— Task to complete —
In your reply, repeat every entry exactly and skip over each picture.

— Materials provided —
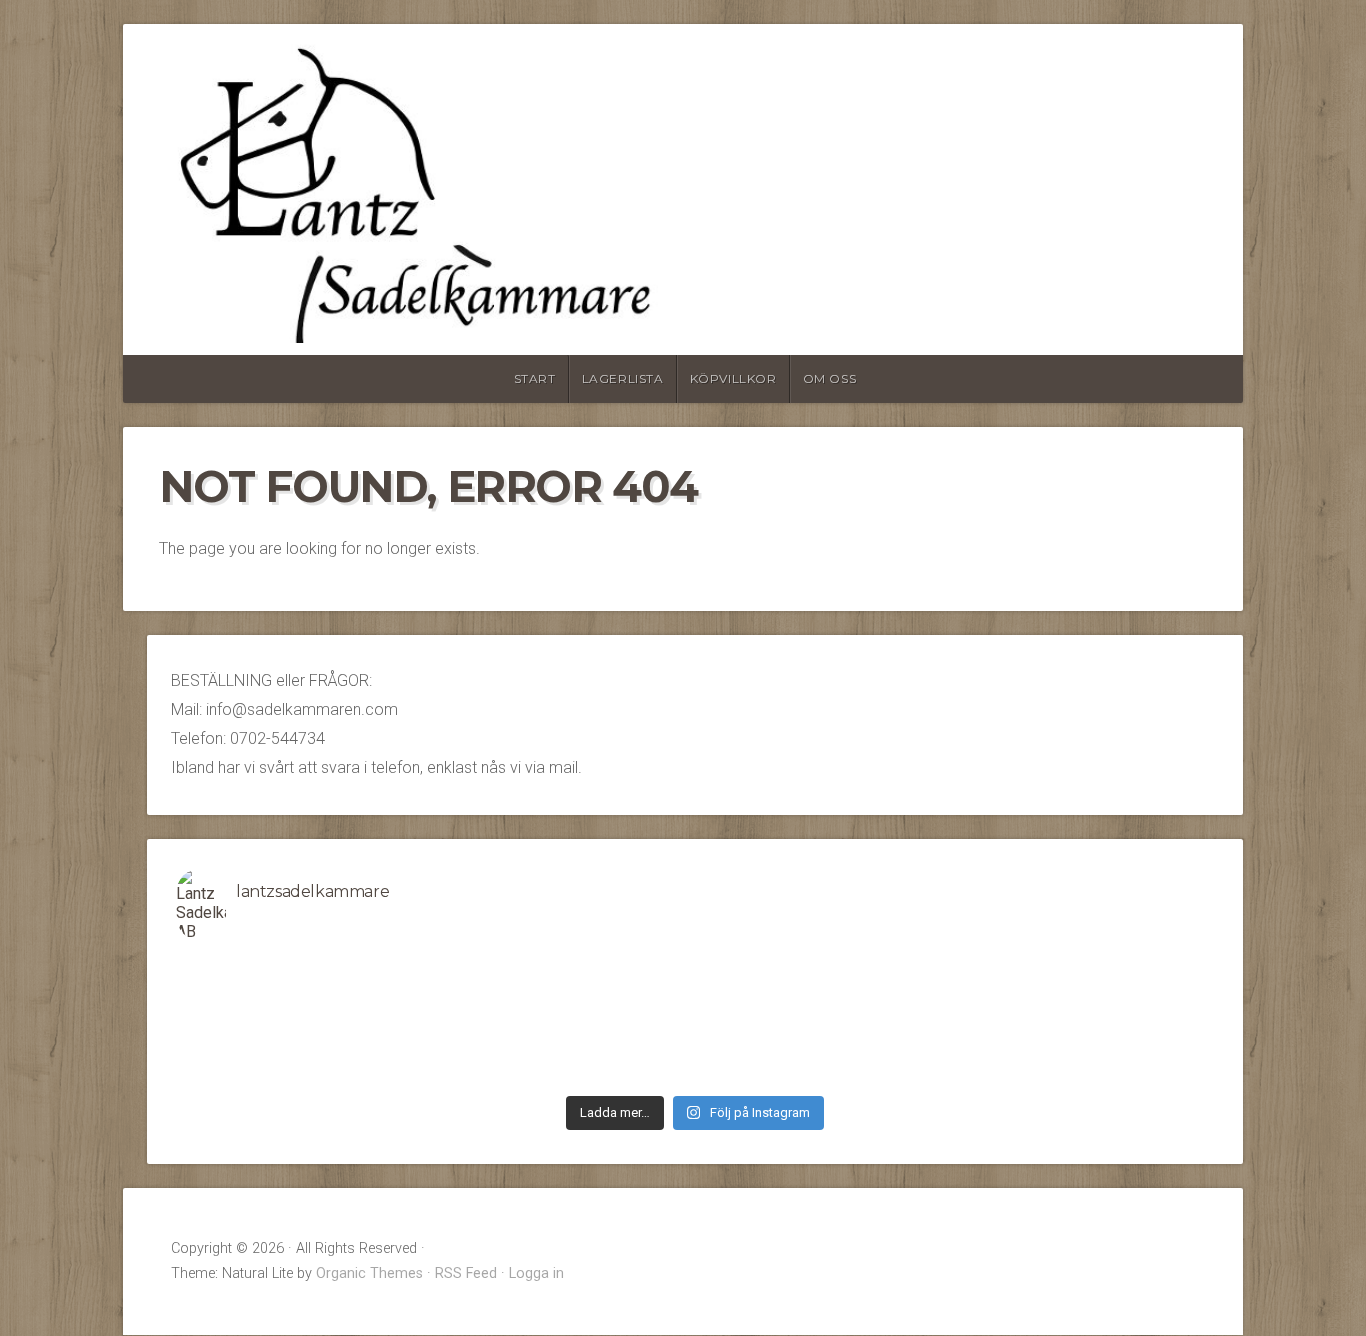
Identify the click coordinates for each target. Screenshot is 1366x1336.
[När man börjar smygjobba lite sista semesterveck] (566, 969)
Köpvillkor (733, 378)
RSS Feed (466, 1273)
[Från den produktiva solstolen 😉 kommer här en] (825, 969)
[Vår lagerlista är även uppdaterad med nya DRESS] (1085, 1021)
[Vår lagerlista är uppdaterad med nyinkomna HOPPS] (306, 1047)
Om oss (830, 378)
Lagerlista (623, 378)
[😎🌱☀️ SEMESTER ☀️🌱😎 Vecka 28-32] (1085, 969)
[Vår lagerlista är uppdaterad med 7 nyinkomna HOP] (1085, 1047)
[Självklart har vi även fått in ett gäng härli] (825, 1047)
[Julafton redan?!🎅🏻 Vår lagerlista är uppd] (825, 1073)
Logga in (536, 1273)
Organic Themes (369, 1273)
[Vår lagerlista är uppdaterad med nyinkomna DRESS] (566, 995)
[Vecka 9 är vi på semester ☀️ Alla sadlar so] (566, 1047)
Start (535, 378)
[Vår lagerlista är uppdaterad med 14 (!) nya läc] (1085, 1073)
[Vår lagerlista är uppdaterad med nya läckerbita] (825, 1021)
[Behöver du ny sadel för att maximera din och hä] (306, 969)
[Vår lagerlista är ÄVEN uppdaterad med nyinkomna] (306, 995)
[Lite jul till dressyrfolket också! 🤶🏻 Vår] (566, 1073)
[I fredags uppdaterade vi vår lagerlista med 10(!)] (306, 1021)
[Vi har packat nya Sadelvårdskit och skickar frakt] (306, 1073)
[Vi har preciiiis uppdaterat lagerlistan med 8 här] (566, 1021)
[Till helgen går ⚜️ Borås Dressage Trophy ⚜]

— Written solution —
Identify the click coordinates for each target. Screenshot is 1366x1336.
[När man börjar smygjobba lite sista semesterveck] (566, 969)
Köpvillkor (733, 378)
RSS Feed (466, 1273)
[Från den produktiva solstolen 😉 kommer här en] (825, 969)
[Vår lagerlista är även uppdaterad med nya DRESS] (1085, 1021)
[Vår lagerlista är uppdaterad med nyinkomna HOPPS] (306, 1047)
Om oss (830, 378)
Lagerlista (623, 378)
[😎🌱☀️ SEMESTER ☀️🌱😎 Vecka 28-32] (1085, 969)
[Vår lagerlista är uppdaterad med 7 nyinkomna HOP] (1085, 1047)
[Självklart har vi även fått in ett gäng härli] (825, 1047)
[Julafton redan?!🎅🏻 Vår lagerlista är uppd] (825, 1073)
Logga in (536, 1273)
Organic Themes (369, 1273)
[Vår lagerlista är uppdaterad med nyinkomna DRESS] (566, 995)
[Vecka 9 är vi på semester ☀️ Alla sadlar so] (566, 1047)
Start (535, 378)
[Vår lagerlista är uppdaterad med 14 (!) nya läc] (1085, 1073)
[Vår lagerlista är uppdaterad med nya läckerbita] (825, 1021)
[Behöver du ny sadel för att maximera din och hä] (306, 969)
[Vår lagerlista är ÄVEN uppdaterad med nyinkomna] (306, 995)
[Lite jul till dressyrfolket också! 🤶🏻 Vår] (566, 1073)
[I fredags uppdaterade vi vår lagerlista med 10(!)] (306, 1021)
[Vi har packat nya Sadelvårdskit och skickar frakt] (306, 1073)
[Vi har preciiiis uppdaterat lagerlistan med 8 här] (566, 1021)
[Till helgen går ⚜️ Borås Dressage Trophy ⚜]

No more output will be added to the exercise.